In a statement released yesterday, Cherogony said the management sold 14 non-core assets. The board of directors headed by Richard Mibei identified the assets disposal.
"The money was used to pay most of its creditors. The other amount was used to pay government taxes, rates owed to various county governments worker's outstanding dues and part of NSSF deductions," Cherogony said.
"We have laid down measures and plans on how to settle debts and debenture holders 'banks' identified some 26 non-core assets that would have been sold at a throw price to recover the debts," he said.
"National Bank of Kenya was holding a bulk of KFA assets that were at risk of being disposed off at cheap price," he added. Among the debts settled by KFA is the National Bank loan, which was cleared in full.

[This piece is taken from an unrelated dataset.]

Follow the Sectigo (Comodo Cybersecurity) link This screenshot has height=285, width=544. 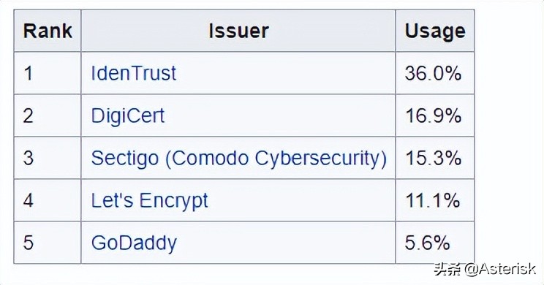pos(238,159)

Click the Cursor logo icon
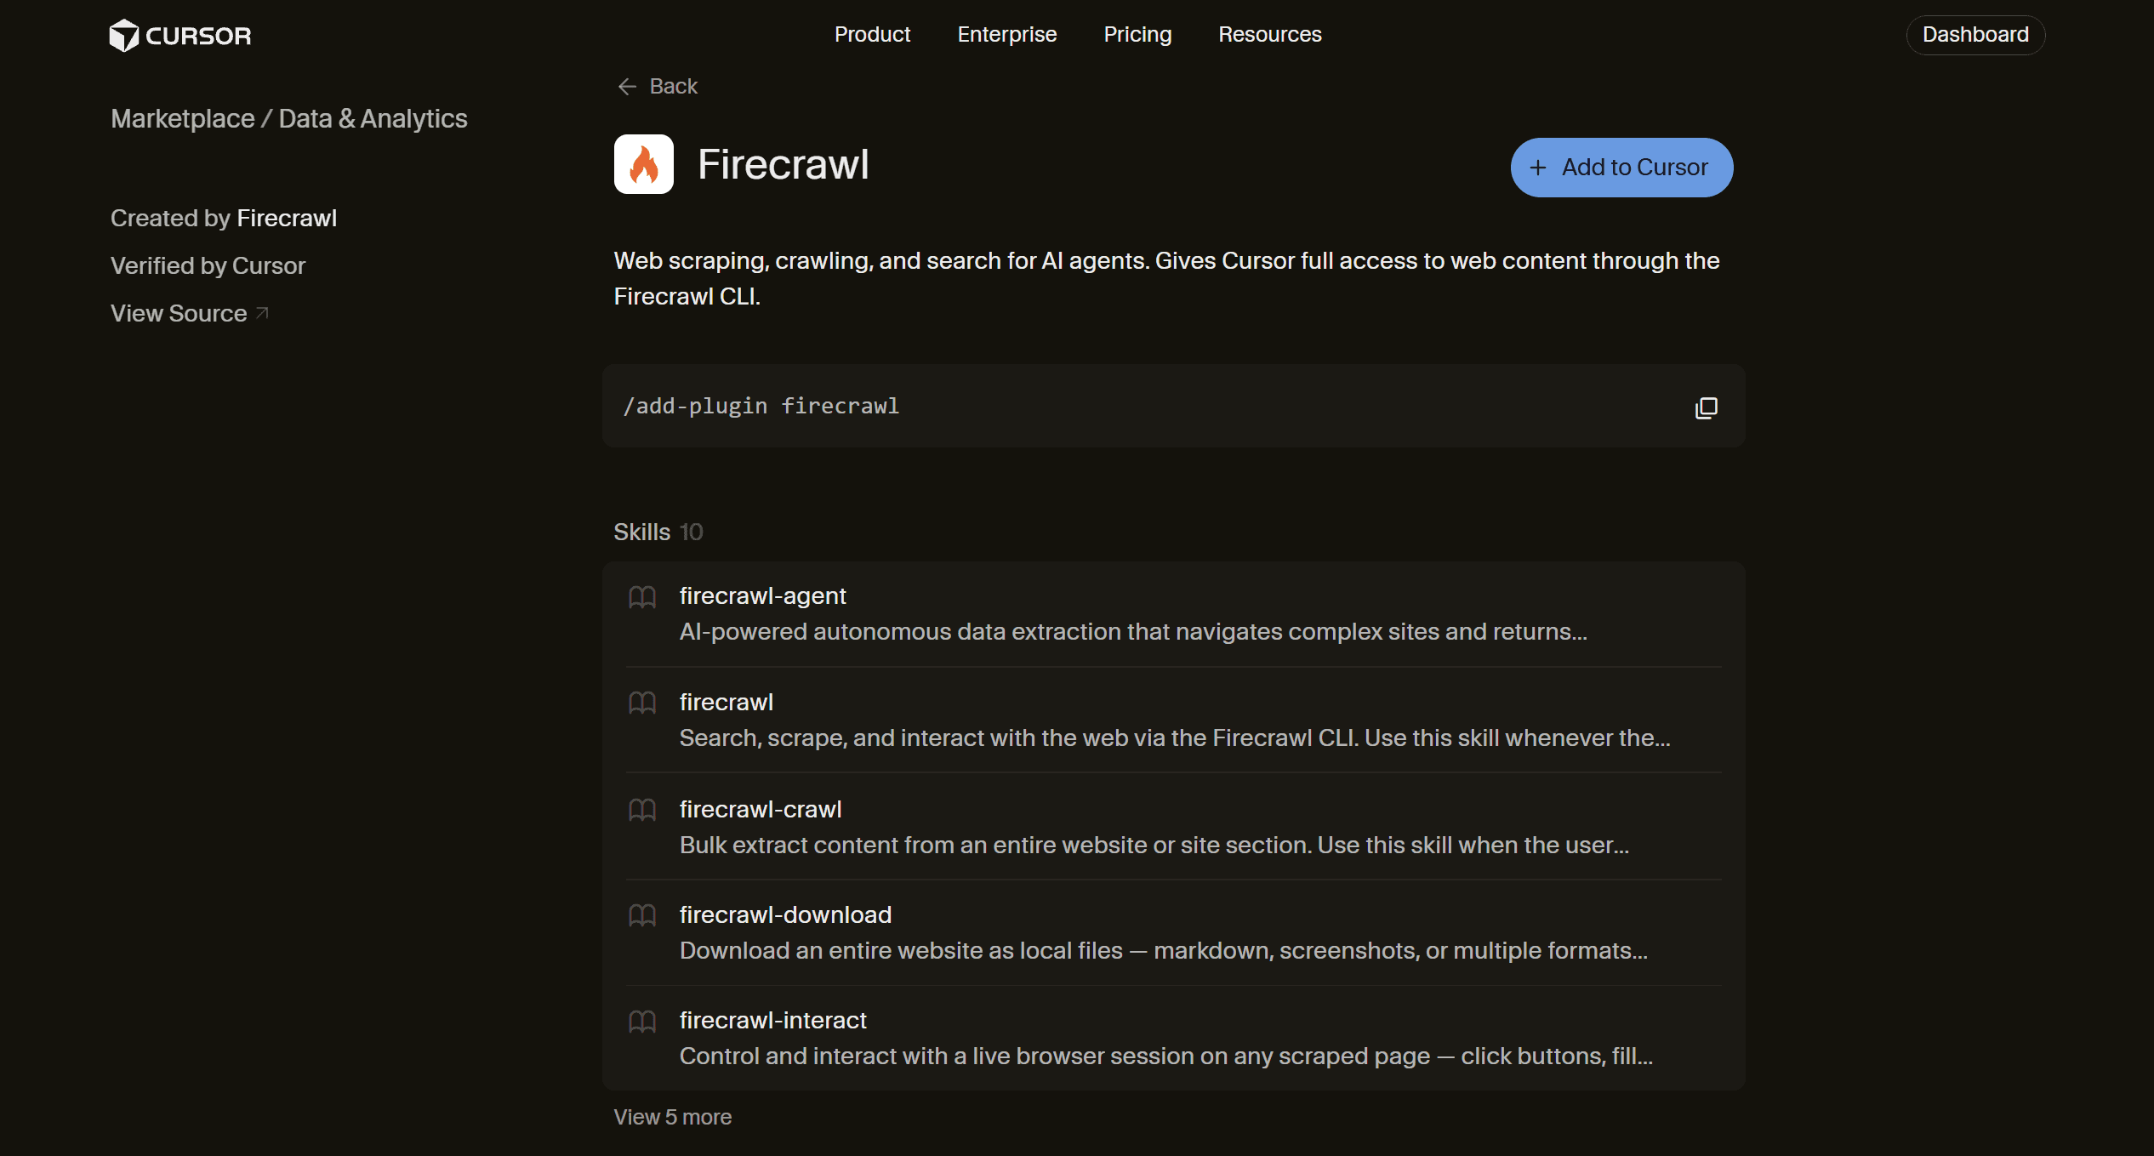pos(124,35)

The outstanding debts are Barclays Bank which is demanding a negotiated amount of Sh362million. The rest are demanding a total of Sh300, which include trade creditors, rates and services owed to various institutions.
He however defended the sale of association's non-core assets saying the money owed to two commercial banks, Government institutions and workers was hindering its revival.
"The sale of the assets had been sanctioned by the KFA board of directors and was legal. The consent signed between National Bank of Kenya and Barclays Bank over the debts was above board aimed at ending the debts that had accumulated since 1996," he said. The MD said the move has helped in avoiding the debenture holders from disposing key KFA assets at a loss.
The association is also in the process of updating and reorganizing its membership registers to reflect the membership in Kenya Grain Growers Co-operative Union (KGGCU) and KFA limited. A consultancy firm has been engaged to carry out the exercise.
The same firm is also working on the legal status of KFA following the various changes of the organization from KFA to KGGCU, and back to KFA. KFA plunged into debts in the early 1990s over poor management and the current board has been working to revive the organization that is key in supplying farmers with farm inputs. The organization now operates 36 branches across the country with a workforce of 252 workers.